[Opening Source data section]

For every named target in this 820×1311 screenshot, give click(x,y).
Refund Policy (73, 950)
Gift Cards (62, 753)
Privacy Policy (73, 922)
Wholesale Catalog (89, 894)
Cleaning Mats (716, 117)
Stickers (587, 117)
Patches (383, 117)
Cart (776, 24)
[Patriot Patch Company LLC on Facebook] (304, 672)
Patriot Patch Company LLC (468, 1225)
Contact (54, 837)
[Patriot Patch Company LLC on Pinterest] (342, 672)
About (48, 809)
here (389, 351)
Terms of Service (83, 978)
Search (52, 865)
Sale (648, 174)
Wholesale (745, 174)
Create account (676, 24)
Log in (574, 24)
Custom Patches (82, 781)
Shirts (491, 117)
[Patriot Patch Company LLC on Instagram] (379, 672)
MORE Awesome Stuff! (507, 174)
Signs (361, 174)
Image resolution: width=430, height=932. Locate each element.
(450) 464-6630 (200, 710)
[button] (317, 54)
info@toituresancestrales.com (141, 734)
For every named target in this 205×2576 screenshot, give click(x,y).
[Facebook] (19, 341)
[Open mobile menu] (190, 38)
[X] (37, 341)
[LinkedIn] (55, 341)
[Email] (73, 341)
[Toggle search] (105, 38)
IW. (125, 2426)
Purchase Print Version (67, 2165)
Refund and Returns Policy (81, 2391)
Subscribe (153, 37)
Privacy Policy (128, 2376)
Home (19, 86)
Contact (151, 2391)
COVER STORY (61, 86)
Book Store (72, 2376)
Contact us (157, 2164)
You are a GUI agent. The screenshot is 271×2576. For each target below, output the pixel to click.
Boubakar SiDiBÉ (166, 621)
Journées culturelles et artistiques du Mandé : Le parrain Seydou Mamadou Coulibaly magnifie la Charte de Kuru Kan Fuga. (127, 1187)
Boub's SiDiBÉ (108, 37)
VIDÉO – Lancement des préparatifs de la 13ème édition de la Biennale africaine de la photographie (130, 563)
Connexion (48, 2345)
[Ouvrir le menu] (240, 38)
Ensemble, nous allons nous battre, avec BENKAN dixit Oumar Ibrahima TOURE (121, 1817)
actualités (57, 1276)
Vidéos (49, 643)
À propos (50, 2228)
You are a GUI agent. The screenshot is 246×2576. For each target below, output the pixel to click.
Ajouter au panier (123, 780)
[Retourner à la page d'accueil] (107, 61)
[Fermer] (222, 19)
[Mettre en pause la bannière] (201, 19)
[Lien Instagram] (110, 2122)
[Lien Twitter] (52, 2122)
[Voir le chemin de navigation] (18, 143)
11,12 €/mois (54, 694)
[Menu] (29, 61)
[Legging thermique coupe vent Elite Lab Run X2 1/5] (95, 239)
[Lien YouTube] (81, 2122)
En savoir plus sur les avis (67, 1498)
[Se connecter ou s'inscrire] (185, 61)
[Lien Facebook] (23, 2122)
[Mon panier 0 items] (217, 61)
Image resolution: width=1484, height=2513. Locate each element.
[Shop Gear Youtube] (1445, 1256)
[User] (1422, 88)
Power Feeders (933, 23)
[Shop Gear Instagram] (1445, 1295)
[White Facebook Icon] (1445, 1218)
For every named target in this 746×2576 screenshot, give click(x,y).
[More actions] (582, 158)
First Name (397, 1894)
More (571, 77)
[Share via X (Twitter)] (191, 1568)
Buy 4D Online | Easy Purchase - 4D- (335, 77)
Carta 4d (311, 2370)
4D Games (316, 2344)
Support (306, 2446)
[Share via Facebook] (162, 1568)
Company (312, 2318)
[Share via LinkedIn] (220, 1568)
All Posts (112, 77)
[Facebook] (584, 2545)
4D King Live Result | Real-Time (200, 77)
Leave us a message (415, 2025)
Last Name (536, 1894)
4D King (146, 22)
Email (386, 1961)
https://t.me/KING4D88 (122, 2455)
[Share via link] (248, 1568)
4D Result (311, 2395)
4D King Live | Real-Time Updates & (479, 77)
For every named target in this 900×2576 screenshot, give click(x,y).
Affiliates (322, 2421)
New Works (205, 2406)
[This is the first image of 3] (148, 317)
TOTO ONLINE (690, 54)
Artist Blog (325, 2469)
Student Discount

[Closing Source data section]

» **What you are asked to do**: Copy, from the material above, each line in which the string "Locate" occurs.

» **Output of the exercise**:
Image resolution: width=430, height=932. Locate each element.
Image resolution: width=1484, height=2513. Locate each element.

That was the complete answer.